Excerpted data section start
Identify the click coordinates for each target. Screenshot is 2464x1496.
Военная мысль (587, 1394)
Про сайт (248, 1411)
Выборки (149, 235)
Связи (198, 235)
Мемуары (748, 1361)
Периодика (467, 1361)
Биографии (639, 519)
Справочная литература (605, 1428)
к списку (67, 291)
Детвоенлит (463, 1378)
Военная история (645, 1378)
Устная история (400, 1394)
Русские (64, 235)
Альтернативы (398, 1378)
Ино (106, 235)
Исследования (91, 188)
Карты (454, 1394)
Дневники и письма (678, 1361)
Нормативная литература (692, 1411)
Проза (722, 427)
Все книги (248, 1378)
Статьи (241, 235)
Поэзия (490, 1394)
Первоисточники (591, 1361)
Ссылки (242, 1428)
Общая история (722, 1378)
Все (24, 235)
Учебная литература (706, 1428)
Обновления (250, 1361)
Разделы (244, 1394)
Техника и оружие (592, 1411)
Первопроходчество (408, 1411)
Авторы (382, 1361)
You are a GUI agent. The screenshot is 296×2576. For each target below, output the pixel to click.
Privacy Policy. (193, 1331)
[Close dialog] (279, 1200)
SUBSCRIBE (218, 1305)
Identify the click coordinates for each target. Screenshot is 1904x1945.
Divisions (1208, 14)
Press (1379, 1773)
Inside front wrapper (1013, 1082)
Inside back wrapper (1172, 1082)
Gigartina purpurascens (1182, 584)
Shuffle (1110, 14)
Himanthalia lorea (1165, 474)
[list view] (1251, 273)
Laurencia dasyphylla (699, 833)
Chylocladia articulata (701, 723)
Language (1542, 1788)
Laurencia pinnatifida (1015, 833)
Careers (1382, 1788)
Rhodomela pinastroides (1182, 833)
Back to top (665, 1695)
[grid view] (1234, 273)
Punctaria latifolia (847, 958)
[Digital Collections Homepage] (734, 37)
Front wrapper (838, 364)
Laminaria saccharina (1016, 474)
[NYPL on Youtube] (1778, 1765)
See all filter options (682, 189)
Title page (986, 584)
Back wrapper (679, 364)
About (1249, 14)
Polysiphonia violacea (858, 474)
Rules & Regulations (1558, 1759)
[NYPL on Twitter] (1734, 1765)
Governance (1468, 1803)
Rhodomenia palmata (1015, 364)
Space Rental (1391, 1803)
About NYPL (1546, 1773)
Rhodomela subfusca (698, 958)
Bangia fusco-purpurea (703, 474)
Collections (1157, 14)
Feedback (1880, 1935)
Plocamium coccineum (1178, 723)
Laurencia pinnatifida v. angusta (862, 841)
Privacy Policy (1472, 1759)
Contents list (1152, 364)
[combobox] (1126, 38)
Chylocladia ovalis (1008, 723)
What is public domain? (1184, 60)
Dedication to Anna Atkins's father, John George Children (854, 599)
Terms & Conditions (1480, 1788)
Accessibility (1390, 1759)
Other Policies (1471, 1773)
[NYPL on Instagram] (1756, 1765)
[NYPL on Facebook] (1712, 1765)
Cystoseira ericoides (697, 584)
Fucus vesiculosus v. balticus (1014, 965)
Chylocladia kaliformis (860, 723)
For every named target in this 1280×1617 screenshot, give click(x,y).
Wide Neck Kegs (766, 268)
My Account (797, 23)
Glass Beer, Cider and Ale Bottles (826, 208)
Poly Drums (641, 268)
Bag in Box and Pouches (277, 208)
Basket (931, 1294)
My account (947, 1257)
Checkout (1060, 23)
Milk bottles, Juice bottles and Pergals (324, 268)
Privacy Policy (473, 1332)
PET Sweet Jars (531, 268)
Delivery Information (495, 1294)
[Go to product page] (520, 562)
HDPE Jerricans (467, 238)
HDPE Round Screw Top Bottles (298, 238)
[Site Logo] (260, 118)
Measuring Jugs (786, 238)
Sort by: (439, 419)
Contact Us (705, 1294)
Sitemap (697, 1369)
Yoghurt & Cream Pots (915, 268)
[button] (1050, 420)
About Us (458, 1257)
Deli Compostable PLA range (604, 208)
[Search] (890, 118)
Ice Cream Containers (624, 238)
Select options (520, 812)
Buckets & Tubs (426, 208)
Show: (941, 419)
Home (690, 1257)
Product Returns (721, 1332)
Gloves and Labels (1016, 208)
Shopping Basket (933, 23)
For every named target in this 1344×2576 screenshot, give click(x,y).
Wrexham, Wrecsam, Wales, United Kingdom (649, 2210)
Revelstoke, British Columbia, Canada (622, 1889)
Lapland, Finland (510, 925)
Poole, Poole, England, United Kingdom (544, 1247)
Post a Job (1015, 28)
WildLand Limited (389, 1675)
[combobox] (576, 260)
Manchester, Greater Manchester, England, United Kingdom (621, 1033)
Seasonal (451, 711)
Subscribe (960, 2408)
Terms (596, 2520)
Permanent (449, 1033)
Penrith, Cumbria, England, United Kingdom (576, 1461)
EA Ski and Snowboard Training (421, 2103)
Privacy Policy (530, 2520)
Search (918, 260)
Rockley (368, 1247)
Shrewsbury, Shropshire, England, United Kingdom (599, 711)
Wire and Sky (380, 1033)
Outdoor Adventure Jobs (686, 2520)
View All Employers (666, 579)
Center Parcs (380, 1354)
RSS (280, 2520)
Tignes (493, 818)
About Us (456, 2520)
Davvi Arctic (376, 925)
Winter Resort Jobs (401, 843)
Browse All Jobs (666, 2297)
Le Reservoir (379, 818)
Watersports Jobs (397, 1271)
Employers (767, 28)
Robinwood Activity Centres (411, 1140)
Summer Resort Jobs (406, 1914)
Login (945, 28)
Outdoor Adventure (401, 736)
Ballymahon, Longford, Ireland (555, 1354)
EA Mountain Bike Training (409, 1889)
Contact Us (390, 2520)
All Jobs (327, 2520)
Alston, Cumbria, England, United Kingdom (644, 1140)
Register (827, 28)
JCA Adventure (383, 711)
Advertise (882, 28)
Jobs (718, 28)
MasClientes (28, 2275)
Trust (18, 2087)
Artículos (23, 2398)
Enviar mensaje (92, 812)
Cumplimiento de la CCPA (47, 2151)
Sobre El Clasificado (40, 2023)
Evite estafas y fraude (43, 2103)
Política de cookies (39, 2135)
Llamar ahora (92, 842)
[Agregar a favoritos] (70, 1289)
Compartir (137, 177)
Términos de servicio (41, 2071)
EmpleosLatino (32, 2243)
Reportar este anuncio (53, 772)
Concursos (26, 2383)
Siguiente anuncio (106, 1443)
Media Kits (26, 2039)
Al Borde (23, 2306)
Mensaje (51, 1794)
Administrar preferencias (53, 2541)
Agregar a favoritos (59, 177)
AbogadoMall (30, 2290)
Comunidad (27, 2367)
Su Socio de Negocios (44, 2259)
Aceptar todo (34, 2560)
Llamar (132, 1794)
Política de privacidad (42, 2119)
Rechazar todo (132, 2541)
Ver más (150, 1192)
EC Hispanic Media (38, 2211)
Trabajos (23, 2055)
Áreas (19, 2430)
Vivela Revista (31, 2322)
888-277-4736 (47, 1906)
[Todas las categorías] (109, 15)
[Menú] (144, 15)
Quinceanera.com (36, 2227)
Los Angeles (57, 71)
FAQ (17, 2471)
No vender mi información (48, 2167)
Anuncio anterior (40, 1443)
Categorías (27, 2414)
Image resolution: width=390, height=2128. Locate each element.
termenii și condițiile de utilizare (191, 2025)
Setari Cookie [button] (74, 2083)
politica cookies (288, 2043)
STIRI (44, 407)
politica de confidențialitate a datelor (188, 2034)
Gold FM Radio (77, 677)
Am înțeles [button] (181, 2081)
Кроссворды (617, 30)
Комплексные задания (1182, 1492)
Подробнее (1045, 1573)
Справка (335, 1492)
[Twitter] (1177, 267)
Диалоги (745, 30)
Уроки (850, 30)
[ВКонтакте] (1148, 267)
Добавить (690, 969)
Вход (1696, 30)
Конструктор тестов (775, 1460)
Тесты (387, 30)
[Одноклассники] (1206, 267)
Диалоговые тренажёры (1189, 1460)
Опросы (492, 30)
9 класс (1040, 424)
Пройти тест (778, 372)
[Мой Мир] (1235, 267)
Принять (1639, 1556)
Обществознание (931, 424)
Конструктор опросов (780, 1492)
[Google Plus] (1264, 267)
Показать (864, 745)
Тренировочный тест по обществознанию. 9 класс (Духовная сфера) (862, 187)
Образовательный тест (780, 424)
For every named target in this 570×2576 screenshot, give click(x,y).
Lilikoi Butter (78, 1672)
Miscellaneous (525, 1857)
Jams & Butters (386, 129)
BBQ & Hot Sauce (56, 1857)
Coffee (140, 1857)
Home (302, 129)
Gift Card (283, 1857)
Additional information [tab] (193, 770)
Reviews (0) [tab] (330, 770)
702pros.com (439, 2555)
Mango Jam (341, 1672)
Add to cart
Excerpted data section end
### Instructions to follow
Copy out only the lines of the records above from the one with "EmpleosLatino (32, 2243)" through the one with "EC Hispanic Media (38, 2211)", exactly as they stand, both included.

### Response below
EmpleosLatino (32, 2243)
Reportar este anuncio (53, 772)
Concursos (26, 2383)
Siguiente anuncio (106, 1443)
Media Kits (26, 2039)
Al Borde (23, 2306)
Mensaje (51, 1794)
Administrar preferencias (53, 2541)
Agregar a favoritos (59, 177)
AbogadoMall (30, 2290)
Comunidad (27, 2367)
Su Socio de Negocios (44, 2259)
Aceptar todo (34, 2560)
Llamar (132, 1794)
Política de privacidad (42, 2119)
Rechazar todo (132, 2541)
Ver más (150, 1192)
EC Hispanic Media (38, 2211)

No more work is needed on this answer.